Tâches à réaliser ::
1. Mettez à jour l'article sur Pedro Sánchez en reproduisant le segment compris entre « Espagne : Pedro » et « rester en poste. » inclus, avec « week-end » remplacé par « fin de semaine ».
2. Prolongez l'article sur Pedro Sánchez au-delà de sa dernière phrase.

Passage extrait ::
□ □ □ □

Espagne : Pedro Sánchez reste Premier ministre
Le chef du gouvernement espagnol, Pedro Sánchez, ne démissionnera pas. Après avoir temporairement suspendu ses activités, il a déclaré lundi qu'il avait décidé "de continuer avec plus d'énergie encore, si cela est possible". Une plainte déposée par l'association d'extrême droite Manos Limpias, et l'ouverture d'une enquête contre son épouse, Begoña Gómez, pour corruption, avaient été à l'origine de cette mise en retrait. Des milliers d'Espagnols avaient manifesté ce week-end pour soutenir Sánchez et lui demander de rester en poste.

□ □ □ □

(Enregistrements du jeu de données)
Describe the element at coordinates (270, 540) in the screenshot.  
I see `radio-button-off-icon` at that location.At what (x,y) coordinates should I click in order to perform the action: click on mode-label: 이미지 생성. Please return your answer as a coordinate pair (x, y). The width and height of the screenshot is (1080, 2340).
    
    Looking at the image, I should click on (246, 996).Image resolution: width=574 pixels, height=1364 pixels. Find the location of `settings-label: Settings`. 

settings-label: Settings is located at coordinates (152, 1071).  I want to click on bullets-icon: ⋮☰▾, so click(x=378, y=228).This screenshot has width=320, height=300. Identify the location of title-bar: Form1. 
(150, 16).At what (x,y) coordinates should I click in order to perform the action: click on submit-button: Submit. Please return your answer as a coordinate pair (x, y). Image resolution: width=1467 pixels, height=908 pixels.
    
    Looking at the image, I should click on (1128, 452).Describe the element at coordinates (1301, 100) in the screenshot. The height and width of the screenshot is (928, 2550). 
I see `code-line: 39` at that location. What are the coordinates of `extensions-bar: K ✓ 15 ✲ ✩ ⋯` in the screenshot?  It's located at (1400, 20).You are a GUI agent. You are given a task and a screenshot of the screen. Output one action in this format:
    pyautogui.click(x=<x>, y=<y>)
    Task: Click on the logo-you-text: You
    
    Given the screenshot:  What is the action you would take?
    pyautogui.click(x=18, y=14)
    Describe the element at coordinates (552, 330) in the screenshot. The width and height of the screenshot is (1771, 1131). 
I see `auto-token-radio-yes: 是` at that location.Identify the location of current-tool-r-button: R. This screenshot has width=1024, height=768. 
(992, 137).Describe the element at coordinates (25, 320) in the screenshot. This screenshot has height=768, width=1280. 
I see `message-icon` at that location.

□ □ □ □

Résultats attendus ::
1.
Espagne : Pedro Sánchez reste Premier ministre
Le chef du gouvernement espagnol, Pedro Sánchez, ne démissionnera pas. Après avoir temporairement suspendu ses activités, il a déclaré lundi qu'il avait décidé "de continuer avec plus d'énergie encore, si cela est possible". Une plainte déposée par l'association d'extrême droite Manos Limpias, et l'ouverture d'une enquête contre son épouse, Begoña Gómez, pour corruption, avaient été à l'origine de cette mise en retrait. Des milliers d'Espagnols avaient manifesté ce fin de semaine pour soutenir Sánchez et lui demander de rester en poste.

2.
La politique transformée en telenovela
Pour Der Spiegel, il y a deux explications aux évènements dont la politique espagnole a été le théâtre ces derniers jours :
«Dans le premier scénario, Sánchez aurait réellement envisagé une démission dans le souci de préserver son épouse. … Dans le second, qui paraît plus vraisemblable aujourd'hui, Sánchez a réalisé une véritable opération d'enfumage pour s'épargner un débat embarrassant sur les affaires de sa femme, et faire passer au premier plan les viles méthodes de ses adversaires. Quoi qu'il en soit, il est indéniable que Sánchez a transformé la politique espagnole ces cinq derniers jours en véritable telenovela. Ce spectacle étrange a nui à sa personne et sa fonction, et s'avère indigne d'un Premier ministre.»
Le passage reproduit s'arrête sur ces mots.